Hat jemand eine Idee, woran das liegen könnte? Bzw. wie man es evtl. herausfinden und natürlich auch beheben kann?Last edited by l3u on Tue Aug 30, 2016 11:59 am; edited 1 time in total

----------

## franzf

Vor einiger Zeit hatte ich auf dem PC meines Dads ebenfalls Stress mit KRunner. Ich glaube die Symptome waren ähnlich, ist aber schon zu lange her...

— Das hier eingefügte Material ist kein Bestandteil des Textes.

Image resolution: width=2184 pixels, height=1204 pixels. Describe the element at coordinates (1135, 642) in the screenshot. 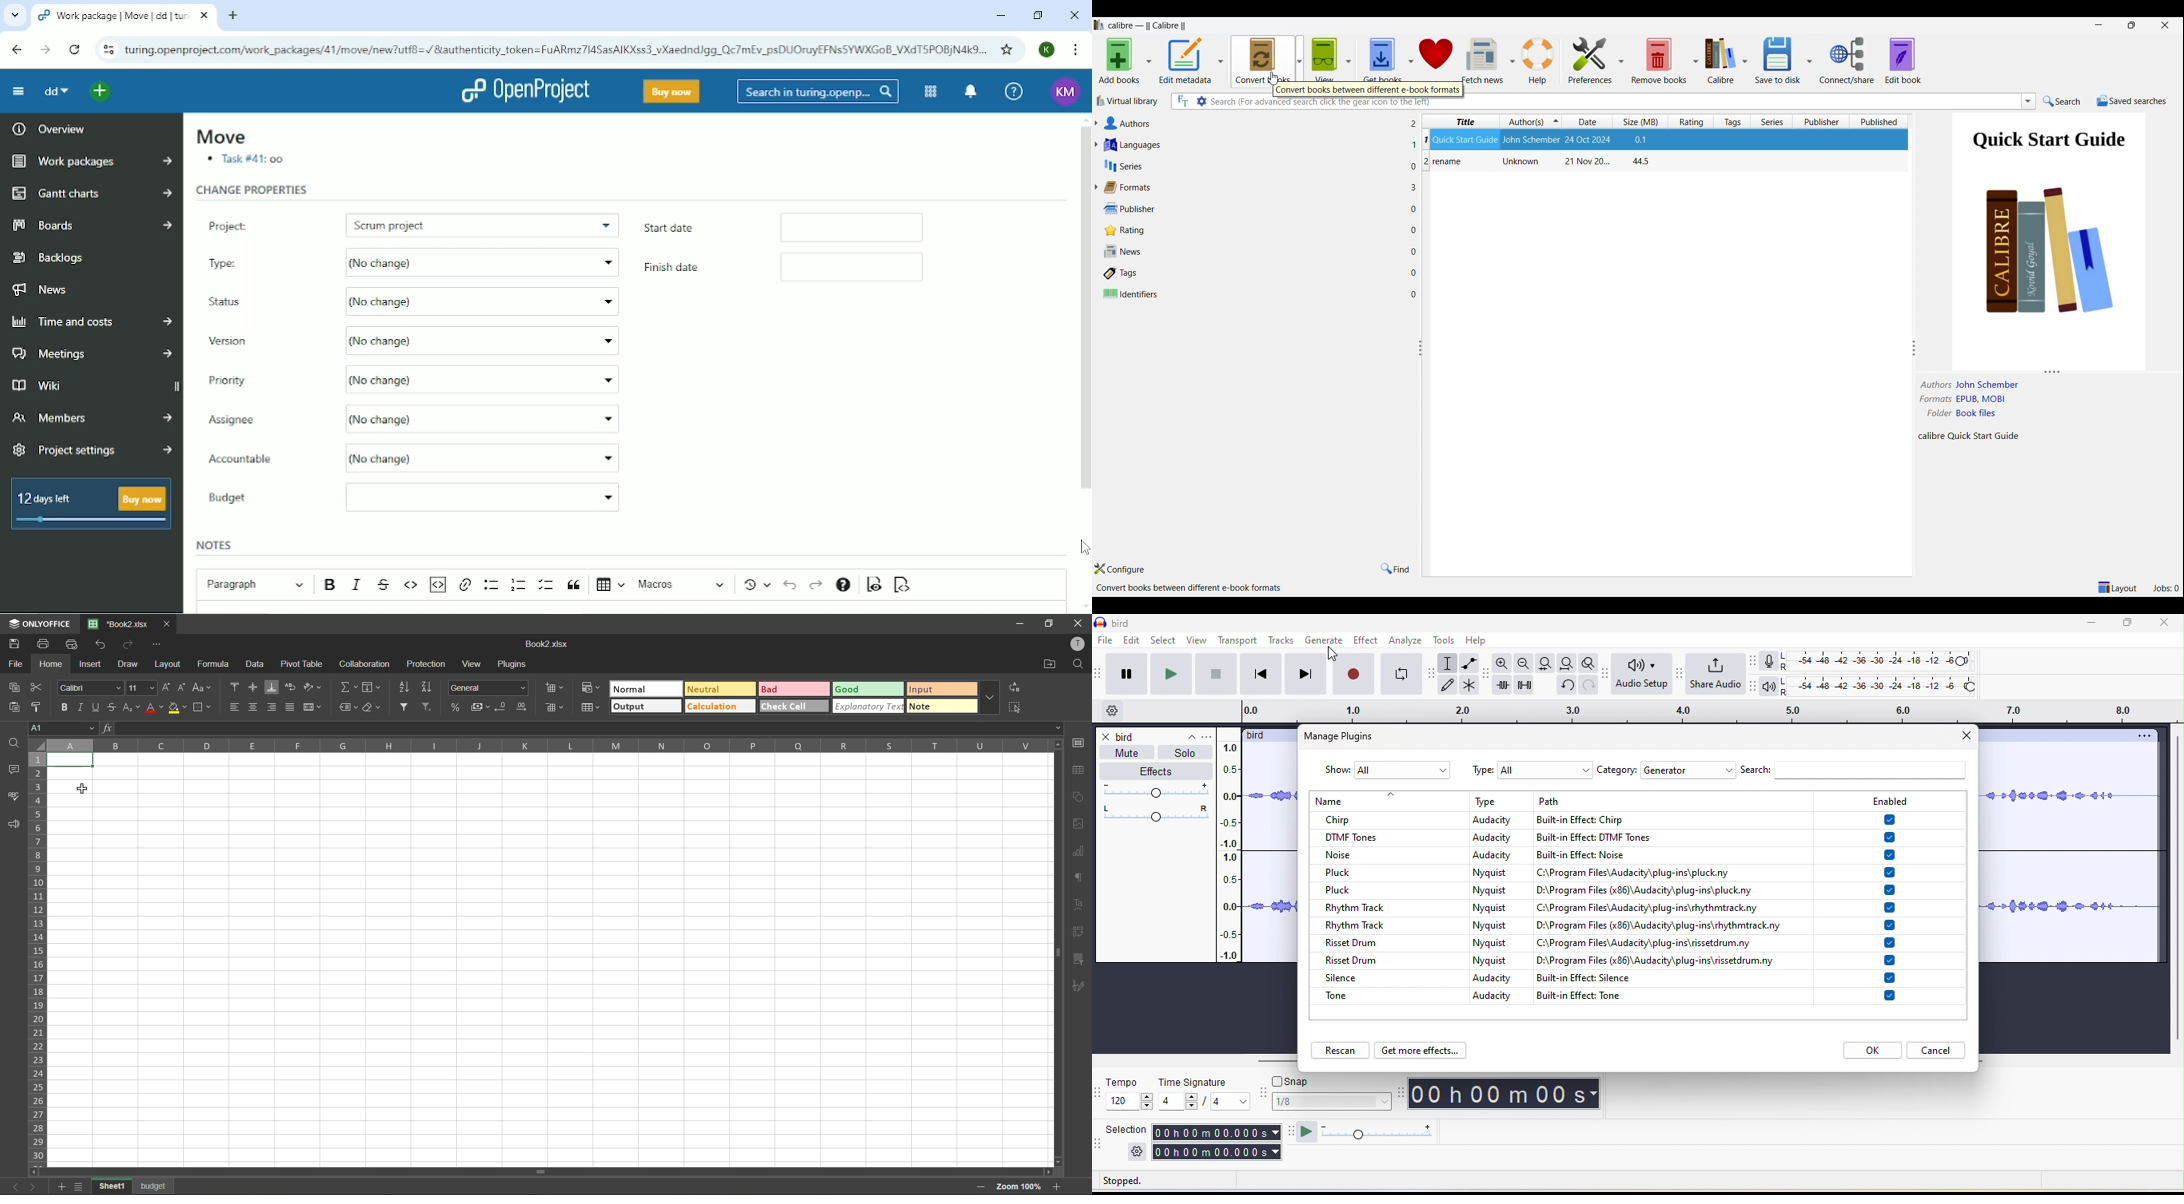

I see `edit` at that location.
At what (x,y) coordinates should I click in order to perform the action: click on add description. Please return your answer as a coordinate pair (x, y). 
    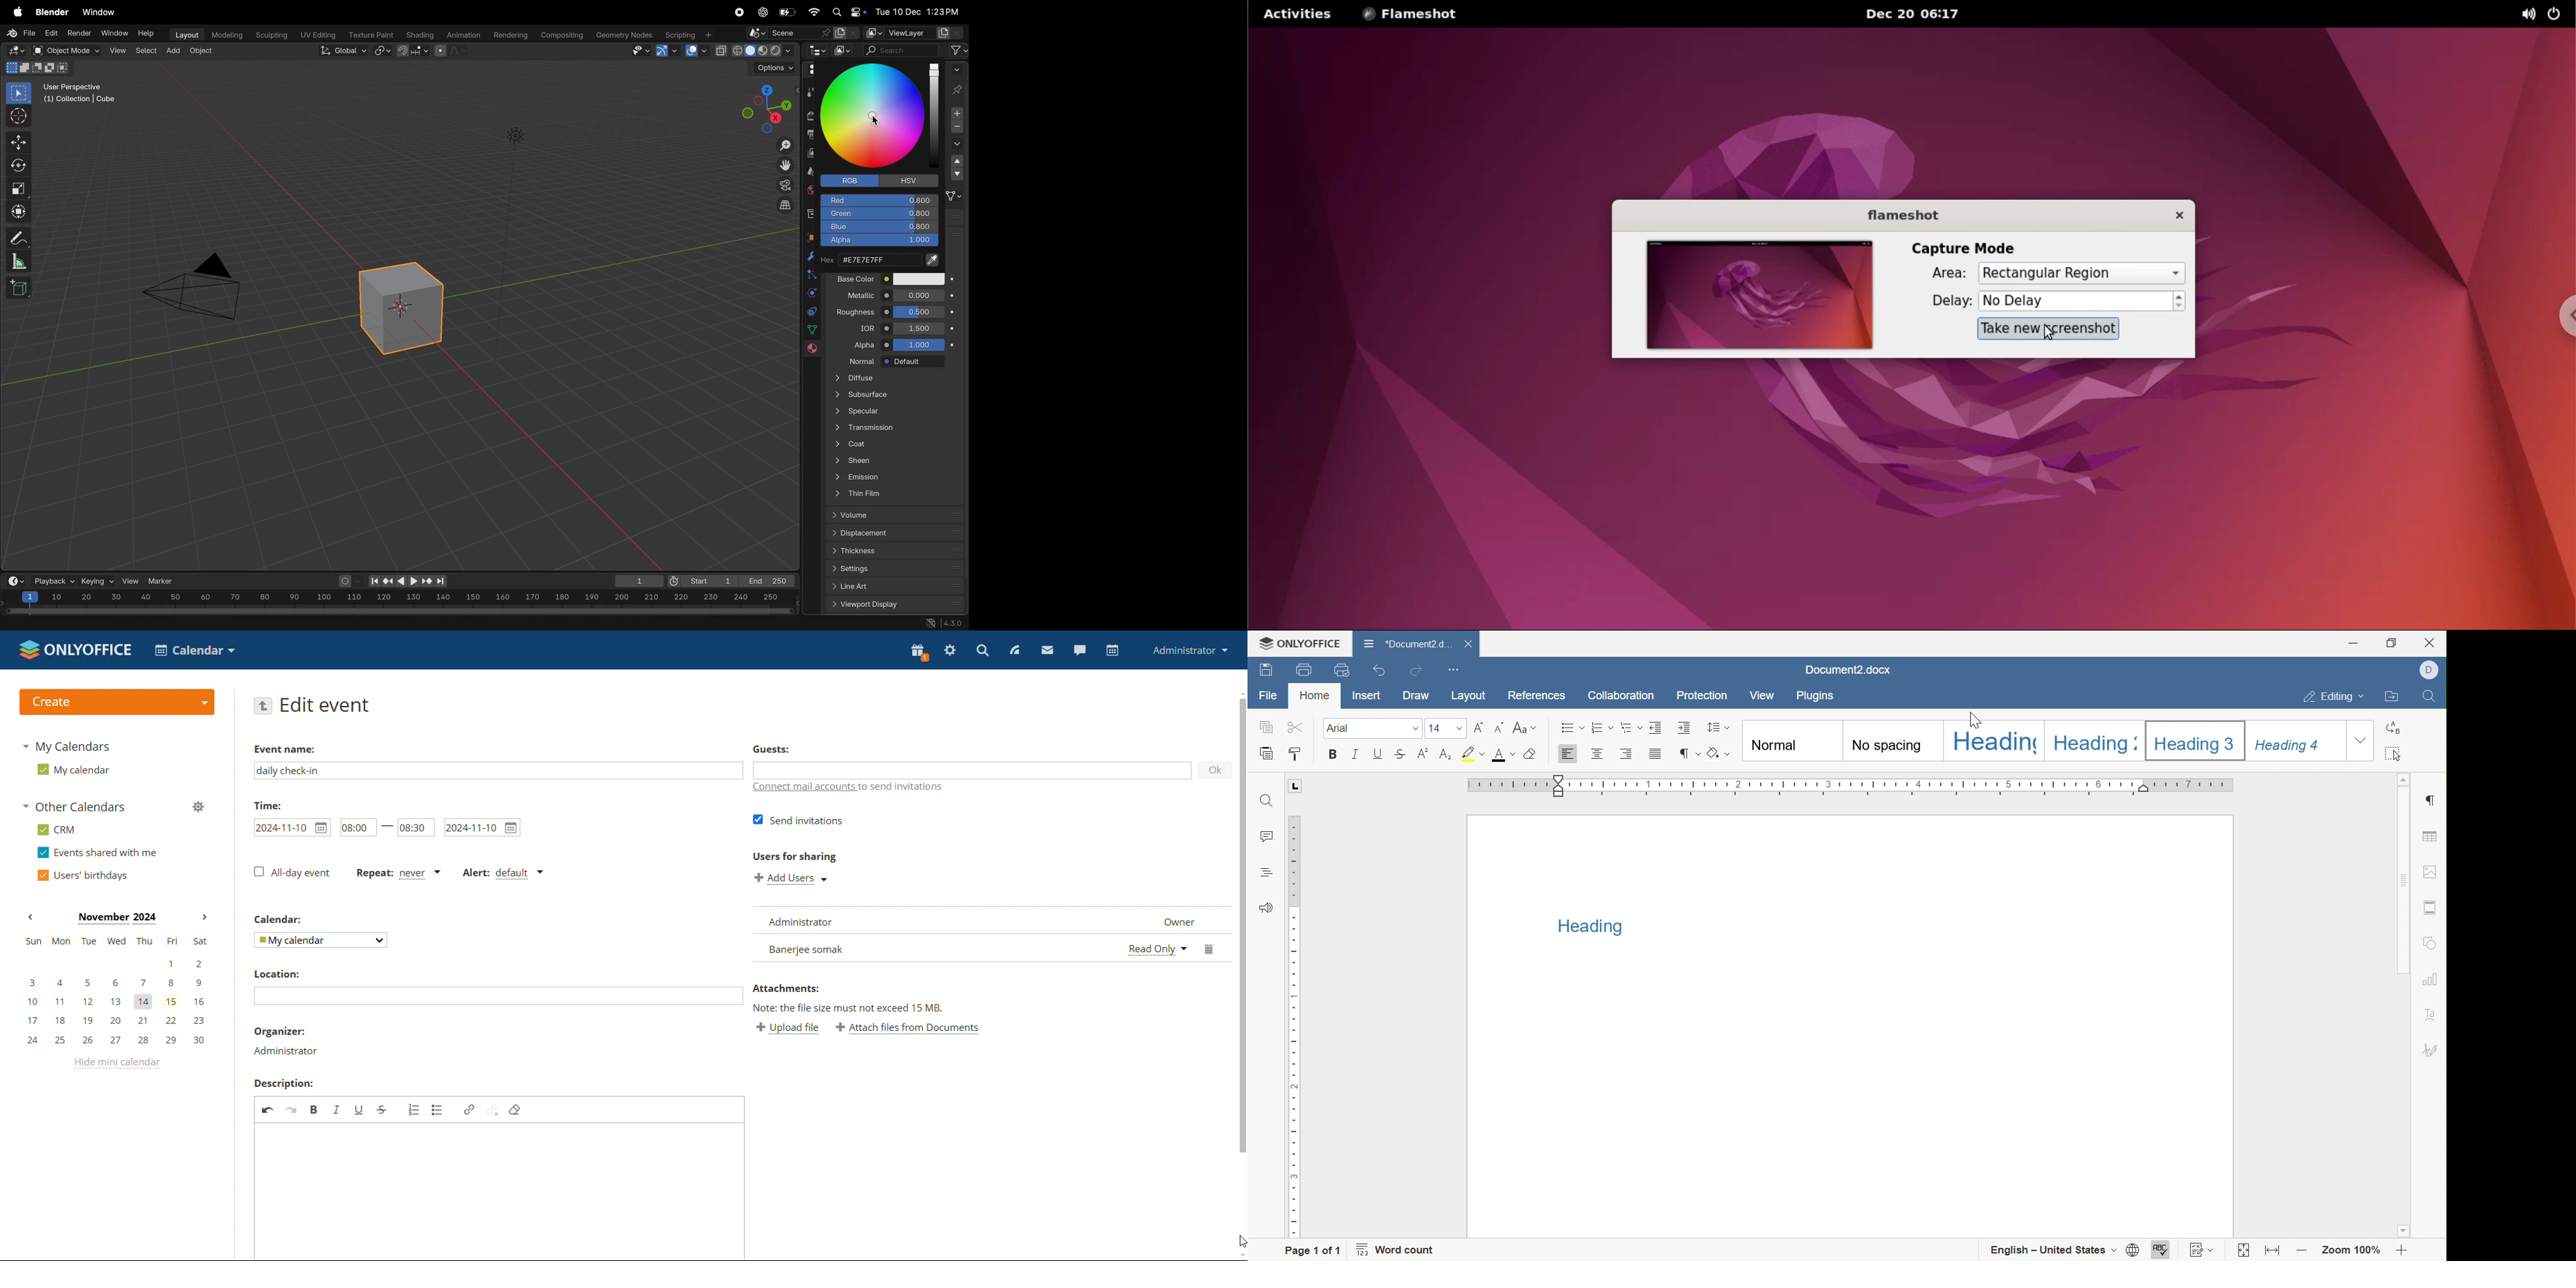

AFAIR lag es an einem kaputten python-backend (oder wie das heißt). Drauf gekommen bin ich durch Inspizieren der Konsolen-Ausgabe. (Glaub ich habe krunner gekillt + selber gestartet und stdout+stderr in ne Datei gepiped, weil es zu viel Ausgabe war...) Mein fix damals war das plugin aus dem Weg zu räumen... (Die zsh history sagt mir es war /usr/share/apps/plasma_scriptengine_python/pyrunner.py, kann bei dir natürlich was ganz anderes sein...)

EDIT wollte noch fragen, welches Plasma/kde du verwendest  :Wink: 

----------

## l3u

 *franzf wrote:*   

> EDIT wollte noch fragen, welches Plasma/kde du verwendest ;)

 

Aktuell stable, also Plasma 5.6.5 und Applications 16.04.3.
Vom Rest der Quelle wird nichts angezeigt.